There are many facts and important points of why create your own library in javascript :

  • Feels pretty cool
  • Is a good way to organize your code
  • Your code will be more maintainable
  • Share easily with whoever you want
  • Write what you always need once

But always before write your own plugin you need to have a clear idea, why i want to write this plugin, is recommendable that you search good on google if there's already a plugin that makes what you want to achieve, this will be quicker,easily to integrate and may be even better than what you're tryng to do, remember : We don't want to re-create the wheel, that's very inproductive and we should avoid it if we are allowed to.

In this tutorial, we are going to create a simple library with pure javascript without prototyping, we'll use native objects instead.

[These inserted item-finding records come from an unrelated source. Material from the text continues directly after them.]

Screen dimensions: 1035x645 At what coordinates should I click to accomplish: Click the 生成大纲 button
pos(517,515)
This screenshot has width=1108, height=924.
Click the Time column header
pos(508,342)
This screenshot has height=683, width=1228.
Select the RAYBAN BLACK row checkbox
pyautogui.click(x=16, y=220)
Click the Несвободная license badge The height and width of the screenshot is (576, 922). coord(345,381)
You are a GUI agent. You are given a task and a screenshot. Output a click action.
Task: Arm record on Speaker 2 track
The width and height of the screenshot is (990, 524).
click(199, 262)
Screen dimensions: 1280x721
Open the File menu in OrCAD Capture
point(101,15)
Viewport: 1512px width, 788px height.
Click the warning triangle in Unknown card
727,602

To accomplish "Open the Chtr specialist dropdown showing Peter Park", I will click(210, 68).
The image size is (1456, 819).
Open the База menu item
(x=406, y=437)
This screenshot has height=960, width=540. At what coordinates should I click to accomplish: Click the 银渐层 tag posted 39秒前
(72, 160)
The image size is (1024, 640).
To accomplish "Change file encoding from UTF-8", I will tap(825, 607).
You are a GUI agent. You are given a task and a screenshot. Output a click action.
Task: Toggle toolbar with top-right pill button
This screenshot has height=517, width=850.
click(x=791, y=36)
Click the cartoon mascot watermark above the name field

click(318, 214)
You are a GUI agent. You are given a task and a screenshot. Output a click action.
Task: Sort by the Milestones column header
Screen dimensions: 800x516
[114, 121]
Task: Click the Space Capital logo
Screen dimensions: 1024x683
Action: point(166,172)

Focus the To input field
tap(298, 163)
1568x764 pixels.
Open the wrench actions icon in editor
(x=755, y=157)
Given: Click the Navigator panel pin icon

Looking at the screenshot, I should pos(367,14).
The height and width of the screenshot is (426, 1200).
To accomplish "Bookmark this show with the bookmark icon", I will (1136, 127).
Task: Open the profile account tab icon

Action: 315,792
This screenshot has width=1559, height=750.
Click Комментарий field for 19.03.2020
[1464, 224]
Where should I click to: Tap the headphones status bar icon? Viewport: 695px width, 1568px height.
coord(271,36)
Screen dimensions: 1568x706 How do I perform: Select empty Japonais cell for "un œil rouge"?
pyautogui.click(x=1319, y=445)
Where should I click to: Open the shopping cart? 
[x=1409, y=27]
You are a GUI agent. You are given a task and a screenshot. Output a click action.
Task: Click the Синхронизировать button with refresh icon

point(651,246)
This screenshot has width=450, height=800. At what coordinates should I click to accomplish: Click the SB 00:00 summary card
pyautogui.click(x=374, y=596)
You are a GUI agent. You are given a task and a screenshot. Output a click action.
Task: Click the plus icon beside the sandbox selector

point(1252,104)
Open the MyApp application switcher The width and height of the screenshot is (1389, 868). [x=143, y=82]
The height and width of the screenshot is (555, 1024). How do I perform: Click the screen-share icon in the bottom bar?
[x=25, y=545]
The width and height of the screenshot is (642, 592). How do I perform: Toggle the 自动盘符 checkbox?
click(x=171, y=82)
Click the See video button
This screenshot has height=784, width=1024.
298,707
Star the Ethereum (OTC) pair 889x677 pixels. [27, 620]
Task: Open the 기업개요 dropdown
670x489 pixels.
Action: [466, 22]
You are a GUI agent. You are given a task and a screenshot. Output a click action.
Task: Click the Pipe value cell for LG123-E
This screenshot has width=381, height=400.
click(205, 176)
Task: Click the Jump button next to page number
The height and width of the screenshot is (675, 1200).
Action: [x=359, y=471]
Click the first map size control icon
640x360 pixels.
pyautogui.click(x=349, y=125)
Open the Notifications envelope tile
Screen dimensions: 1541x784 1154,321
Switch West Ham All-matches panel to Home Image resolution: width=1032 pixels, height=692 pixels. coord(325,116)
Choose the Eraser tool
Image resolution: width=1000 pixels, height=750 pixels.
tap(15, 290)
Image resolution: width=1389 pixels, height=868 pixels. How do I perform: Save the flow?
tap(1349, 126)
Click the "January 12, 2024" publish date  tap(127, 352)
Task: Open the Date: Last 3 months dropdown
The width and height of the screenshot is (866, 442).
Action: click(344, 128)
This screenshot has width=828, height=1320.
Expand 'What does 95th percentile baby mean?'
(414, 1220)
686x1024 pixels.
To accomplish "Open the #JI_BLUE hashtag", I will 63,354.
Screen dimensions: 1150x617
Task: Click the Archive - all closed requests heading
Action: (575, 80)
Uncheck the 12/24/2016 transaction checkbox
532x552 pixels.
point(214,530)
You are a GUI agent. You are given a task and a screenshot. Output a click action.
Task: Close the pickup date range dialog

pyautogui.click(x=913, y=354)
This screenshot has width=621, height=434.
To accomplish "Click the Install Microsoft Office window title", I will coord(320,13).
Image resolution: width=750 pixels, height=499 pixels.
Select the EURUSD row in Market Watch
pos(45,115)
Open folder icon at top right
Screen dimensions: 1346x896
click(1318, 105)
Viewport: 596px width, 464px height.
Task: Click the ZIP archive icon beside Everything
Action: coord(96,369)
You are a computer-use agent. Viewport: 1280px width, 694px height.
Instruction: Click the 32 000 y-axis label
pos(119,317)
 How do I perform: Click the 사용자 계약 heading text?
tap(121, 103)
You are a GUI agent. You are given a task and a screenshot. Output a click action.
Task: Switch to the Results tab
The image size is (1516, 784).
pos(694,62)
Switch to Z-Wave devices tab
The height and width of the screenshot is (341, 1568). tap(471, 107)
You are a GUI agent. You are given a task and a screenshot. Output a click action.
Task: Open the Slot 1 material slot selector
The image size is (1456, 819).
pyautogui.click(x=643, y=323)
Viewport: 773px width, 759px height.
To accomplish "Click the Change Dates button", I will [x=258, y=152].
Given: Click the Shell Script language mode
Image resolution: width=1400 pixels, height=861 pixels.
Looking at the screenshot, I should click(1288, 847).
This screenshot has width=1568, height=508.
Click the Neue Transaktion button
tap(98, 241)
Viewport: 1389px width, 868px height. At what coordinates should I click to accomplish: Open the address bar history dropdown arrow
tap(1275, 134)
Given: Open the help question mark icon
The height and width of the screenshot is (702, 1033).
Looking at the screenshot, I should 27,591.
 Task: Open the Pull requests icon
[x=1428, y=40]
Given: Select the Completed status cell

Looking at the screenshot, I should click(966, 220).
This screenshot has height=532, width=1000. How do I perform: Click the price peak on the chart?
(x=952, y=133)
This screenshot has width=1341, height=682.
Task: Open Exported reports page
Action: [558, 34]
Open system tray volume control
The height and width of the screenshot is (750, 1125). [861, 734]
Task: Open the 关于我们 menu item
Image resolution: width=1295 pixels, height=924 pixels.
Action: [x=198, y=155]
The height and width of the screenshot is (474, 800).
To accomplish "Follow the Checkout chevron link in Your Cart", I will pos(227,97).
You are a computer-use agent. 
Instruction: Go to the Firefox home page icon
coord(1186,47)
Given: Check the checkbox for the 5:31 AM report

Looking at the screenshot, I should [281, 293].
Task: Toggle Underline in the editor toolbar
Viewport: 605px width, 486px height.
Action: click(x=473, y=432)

If you want to know what's the difference between the use of prototype and manage manually objects, this post should help to clear your doubts.

1) Create the basic structure

The following code will create a global variable accesible after the code is executed called myWindowGlobalLibraryName.

(function(window){
  // You can enable the strict mode commenting the following line  
  // 'use strict';

  // This function will contain all our code
  function myLibrary(){
    var _myLibraryObject = {};

    // We will add functions to our library here !

    return _myLibraryObject;
  }

  // We need that our library is globally accesible, then we save in the window
  if(typeof(window.myWindowGlobalLibraryName) === 'undefined'){
    window.myWindowGlobalLibraryName = myLibrary();
  }
})(window); // We send the window variable withing our function


// Then we can call it using
console.log(myWindowGlobalLibraryName);

Since we wrap almost everything in anonymous functions, if our code fails, it should not damage all the external javascript.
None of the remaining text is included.